Seattle Times movie critic
'Colony,' directed by Carter Gunn and Ross McDonnell. 87 minutes. Not rated. Northwest Film Forum, through Thursday.
"All of a sudden, the bees just disappeared," says a veteran beekeeper in Carter Gunn and Ross McDonnell's elegant 2009 documentary "Colony." The film follows several longtime beekeepers — as well as a pair of California brothers just getting started — as the industry faces the mysterious plague of colony collapse disorder (CCD). We're told that a quarter to a third of the American bee population has died, for reasons no one could then identify.
McDonnell, also the film's cinematographer, finds beauty in every frame: a close-up of a bee, scratching its face as if pondering; a hive caught in sunlight, each bee seemingly lit from within; a white-blossomed grove of almond trees under a vibrant sky. Almond growers, the film tells us, are the biggest customers for pollination bees, needing some 1.3 million hives in a typical year; pollination is what keeps bee businesses alive, not honey.
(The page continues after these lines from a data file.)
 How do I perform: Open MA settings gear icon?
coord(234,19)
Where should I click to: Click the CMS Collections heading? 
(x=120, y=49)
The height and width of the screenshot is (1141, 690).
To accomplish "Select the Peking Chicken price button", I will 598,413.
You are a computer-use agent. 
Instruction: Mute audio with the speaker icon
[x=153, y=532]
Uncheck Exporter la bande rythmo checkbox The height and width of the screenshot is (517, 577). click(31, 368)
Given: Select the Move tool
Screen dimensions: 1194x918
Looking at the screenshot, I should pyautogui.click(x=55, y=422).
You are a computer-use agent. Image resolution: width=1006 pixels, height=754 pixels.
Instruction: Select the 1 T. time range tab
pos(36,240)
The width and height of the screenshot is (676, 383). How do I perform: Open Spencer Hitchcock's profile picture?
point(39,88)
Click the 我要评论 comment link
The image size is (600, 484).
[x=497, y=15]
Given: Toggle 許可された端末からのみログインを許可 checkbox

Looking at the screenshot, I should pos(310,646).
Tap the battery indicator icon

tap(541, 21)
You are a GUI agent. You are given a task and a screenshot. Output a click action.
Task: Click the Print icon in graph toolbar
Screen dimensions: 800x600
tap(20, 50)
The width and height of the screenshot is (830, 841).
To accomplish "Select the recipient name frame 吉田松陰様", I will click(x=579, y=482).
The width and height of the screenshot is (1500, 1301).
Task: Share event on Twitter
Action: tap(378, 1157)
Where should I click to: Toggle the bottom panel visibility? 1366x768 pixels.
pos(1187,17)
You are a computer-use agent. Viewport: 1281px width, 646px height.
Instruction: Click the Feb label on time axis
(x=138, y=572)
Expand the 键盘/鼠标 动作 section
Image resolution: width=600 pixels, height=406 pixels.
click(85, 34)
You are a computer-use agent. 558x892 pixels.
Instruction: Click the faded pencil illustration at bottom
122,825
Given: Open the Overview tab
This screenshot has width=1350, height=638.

Quietly raising an alarm about a disorder that could potentially cripple the agricultural system, "Colony" lets us meet the beekeepers and hear different approaches to the problem: Some want government intervention, while others fear additional taxes on struggling businesses. The film also emerges as a quiet tribute to a usually ignored species, gently reminding us, in one keeper's words, that "Bees work together for the common good."